Estudo da Perfusão e Microvascularização em Lesões Teciduais
Além da morfologia, a volumetria permite o mapeamento detalhado da rede capilar que se forma durante os processos de cicatrização ou inflamação crônica. O Uso do Doppler de Alta Sensibilidade em Blocos de Dados revela o padrão de vascularização de tumores de tecidos moles ou a neovascularização em casos de tendinopatias persistentes. Essa informação é vital para diferenciar tecidos cicatriciais de processos ativos de doença, orientando o tipo de terapia fisioterápica ou a necessidade de intervenções regenerativas. A visualização tridimensional do fluxo sanguíneo permite identificar exatamente onde a barreira tecidual foi rompida, facilitando a aplicação de medicamentos guiada por imagem com precisão milimétrica, garantindo que o fármaco atinja o alvo desejado sem dispersão desnecessária por áreas saudáveis.
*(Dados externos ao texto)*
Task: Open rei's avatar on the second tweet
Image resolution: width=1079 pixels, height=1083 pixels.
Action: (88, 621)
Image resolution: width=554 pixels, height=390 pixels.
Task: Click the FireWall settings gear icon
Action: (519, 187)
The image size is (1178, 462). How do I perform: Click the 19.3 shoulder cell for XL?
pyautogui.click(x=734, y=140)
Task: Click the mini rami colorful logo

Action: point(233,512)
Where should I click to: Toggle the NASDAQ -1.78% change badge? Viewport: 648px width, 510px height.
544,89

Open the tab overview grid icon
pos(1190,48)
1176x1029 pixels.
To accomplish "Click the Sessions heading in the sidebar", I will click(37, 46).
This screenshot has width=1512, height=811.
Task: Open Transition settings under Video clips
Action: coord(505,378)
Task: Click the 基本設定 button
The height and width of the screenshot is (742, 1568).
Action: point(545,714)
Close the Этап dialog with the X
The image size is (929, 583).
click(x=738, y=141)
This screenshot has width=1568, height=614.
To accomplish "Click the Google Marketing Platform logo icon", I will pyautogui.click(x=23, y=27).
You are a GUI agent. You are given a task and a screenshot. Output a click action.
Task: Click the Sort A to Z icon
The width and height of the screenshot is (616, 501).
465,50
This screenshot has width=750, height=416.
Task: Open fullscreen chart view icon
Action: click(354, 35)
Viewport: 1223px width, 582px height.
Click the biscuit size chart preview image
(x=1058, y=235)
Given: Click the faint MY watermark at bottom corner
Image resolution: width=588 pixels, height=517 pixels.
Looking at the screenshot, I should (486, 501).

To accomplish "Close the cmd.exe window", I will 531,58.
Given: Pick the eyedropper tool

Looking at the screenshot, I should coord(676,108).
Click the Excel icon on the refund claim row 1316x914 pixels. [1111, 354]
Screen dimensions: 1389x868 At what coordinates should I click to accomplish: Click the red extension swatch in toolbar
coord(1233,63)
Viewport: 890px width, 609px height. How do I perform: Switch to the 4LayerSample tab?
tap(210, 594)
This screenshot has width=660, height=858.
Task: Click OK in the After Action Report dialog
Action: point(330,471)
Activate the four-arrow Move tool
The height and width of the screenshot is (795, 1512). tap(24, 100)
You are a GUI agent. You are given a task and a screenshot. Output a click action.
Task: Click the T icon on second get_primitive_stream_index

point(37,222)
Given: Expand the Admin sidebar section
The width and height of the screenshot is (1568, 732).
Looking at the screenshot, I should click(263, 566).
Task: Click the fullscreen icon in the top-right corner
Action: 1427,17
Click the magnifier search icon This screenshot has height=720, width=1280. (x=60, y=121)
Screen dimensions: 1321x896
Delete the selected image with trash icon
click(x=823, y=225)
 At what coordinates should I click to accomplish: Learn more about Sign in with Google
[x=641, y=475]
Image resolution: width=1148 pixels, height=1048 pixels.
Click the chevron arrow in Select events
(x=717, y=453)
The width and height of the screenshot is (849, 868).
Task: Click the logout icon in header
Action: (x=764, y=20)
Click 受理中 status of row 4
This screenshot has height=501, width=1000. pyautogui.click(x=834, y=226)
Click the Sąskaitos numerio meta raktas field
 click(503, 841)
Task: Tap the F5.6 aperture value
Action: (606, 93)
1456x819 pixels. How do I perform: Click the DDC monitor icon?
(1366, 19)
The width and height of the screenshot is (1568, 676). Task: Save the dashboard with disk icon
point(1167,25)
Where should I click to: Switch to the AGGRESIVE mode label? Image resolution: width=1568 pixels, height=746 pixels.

O hardware utilizado nestas aplicações deve possuir uma alta frequência de operação para garantir a resolução de contraste necessária para separar fáscias musculares e nervos periféricos. A resistência mecânica do periférico é testada em exames que exigem compressão para afastar tecidos adiposos ou para testar a estabilidade articular em tempo real. Investir em unidades que suportem a captura de volumes em ortopedia reduz a necessidade de exames complementares mais caros e demorados, acelerando o retorno do atleta ou do paciente às suas atividades diárias. No longo prazo, a documentação volumétrica das lesões serve como um registro objetivo da evolução do tratamento, permitindo comparações matemáticas entre o estado inicial e o pós-operatório, consolidando a imagem acústica como uma ferramenta de gestão clínica indispensável e de baixo custo comparativo.